What this exercise asks —
• a. Answer these questions about the appellate court opinion on the insurance arbitration dispute:
(i) Which county's Supreme Court issued the order being appealed?
(ii) What did the appellate court order regarding that order?
(iii) Which firm served as counsel for the respondent?
• b. Carry on the appellate court opinion on the insurance arbitration dispute, picking up right after its final sentence.

Selected excerpt —
=-=-=-=-=

Supreme Court, Appellate Division, Second Department, New York.
May 15, 2013
106 A.D.3d 921 (N.Y. App. Div. 2013)

Opinion

2013-05-15

In the Matter of NEW YORK CENTRAL MUTUAL FIRE INSURANCE CO., appellant, v. Phyllis LIBRIZZI, respondent.

Cullen & Dykman, LLP, New York, N.Y. (Allyson Johnson Flash of counsel), for appellant. Siben & Siben, Bay Shore, N.Y. (Alan G. Faber of counsel), for respondent.



Cullen & Dykman, LLP, New York, N.Y. (Allyson Johnson Flash of counsel), for appellant. Siben & Siben, Bay Shore, N.Y. (Alan G. Faber of counsel), for respondent.
REINALDO E. RIVERA, J.P., RUTH C. BALKIN, THOMAS A. DICKERSON, and JEFFREY A. COHEN, JJ.

In a proceeding pursuant to CPLR article 75 to temporarily stay arbitration of a claim for supplementary underinsured motorist benefits and to direct the respondent to provide additional authorizations, the petitioner appeals from an order of the Supreme Court, Suffolk County (Garguilo, J.), dated April 2, 2012, which denied the petition.

ORDERED that the order is affirmed, with costs.

The respondent, Phyllis Librizzi, was injured in a motor vehicle accident and sought supplementary underinsured motorist arbitration. After Librizzi served her request for arbitration, she and the petitioner stipulated to temporarily stay arbitration pending the completion of discovery. Librizzi complied with the petitioner's discovery requests. Subsequently, the petitioner demanded additional discovery and, when Librizzi insisted on proceeding to arbitration, the petitioner commenced this proceeding, inter alia, to direct Librizzi to provide additional authorizations.

=-=-=-=-=

Given information —
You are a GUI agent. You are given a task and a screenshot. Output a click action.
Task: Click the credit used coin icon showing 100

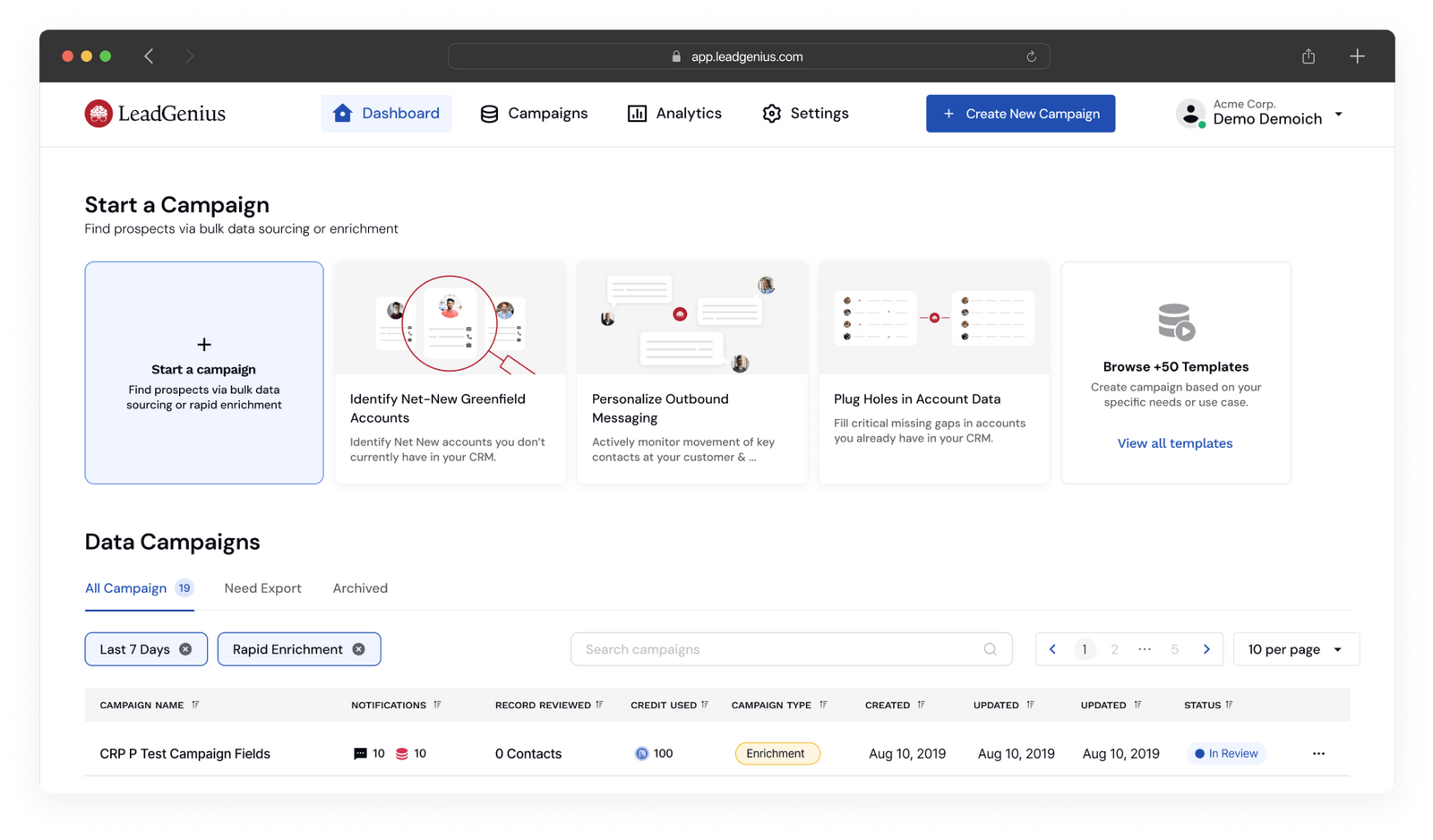pyautogui.click(x=642, y=753)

=-=-=-=-=

Final answers —
• a.
(i) Suffolk County.
(ii) It ordered that the order is affirmed, with costs.
(iii) Siben & Siben, of Bay Shore, N.Y., with Alan G. Faber of counsel.

• b.
Discovery demands that are overly broad, are lacking in specificity, or seek irrelevant documents are improper ( see Conte v. County of Nassau, 87 A.D.3d 559, 560, 929 N.Y.S.2d 742;Board of Mgrs. of the Park Regent Condominium v. Park Regent Assoc., 78 A.D.3d 752, 753, 910 N.Y.S.2d 654). “ ‘The burden of serving a proper demand is upon counsel, and it is not for the courts to correct a palpably bad one’ ” ( Bell v. Cobble Hill Health Ctr., Inc., 22 A.D.3d 620, 621, 804 N.Y.S.2d 362 quoting Lopez v. Huntington Autohaus, 150 A.D.2d 351, 352, 540 N.Y.S.2d 874;see Latture v. Smith, 304 A.D.2d 534, 536, 758 N.Y.S.2d 135 [“Although some of the plaintiff's 47 requests contained within his demand may be relevant, this Court will not prune them”] ). Here, the Supreme Court correctly determined that the additional demands were overly broad and sought irrelevant material.

The parties' remaining contentions are without merit.

Thus, the Supreme Court properly denied the petition to temporarily stay arbitration of a claim for supplementary underinsured motorist benefits and to direct the respondent to provide additional authorizations.


Summaries of

N.Y. Cent. Mut. Fire Ins. Co. v. Librizzi

Supreme Court, Appellate Division, Second Department, New York.
May 15, 2013
106 A.D.3d 921 (N.Y. App. Div. 2013)
Case details for

N.Y. Cent. Mut. Fire Ins. Co. v. Librizzi

Case Details

Full title:In the Matter of NEW YORK CENTRAL MUTUAL FIRE INSURANCE CO., appellant, v…

Court:Supreme Court, Appellate Division, Second Department, New York.

Date published: May 15, 2013

Citations

106 A.D.3d 921 (N.Y. App. Div. 2013)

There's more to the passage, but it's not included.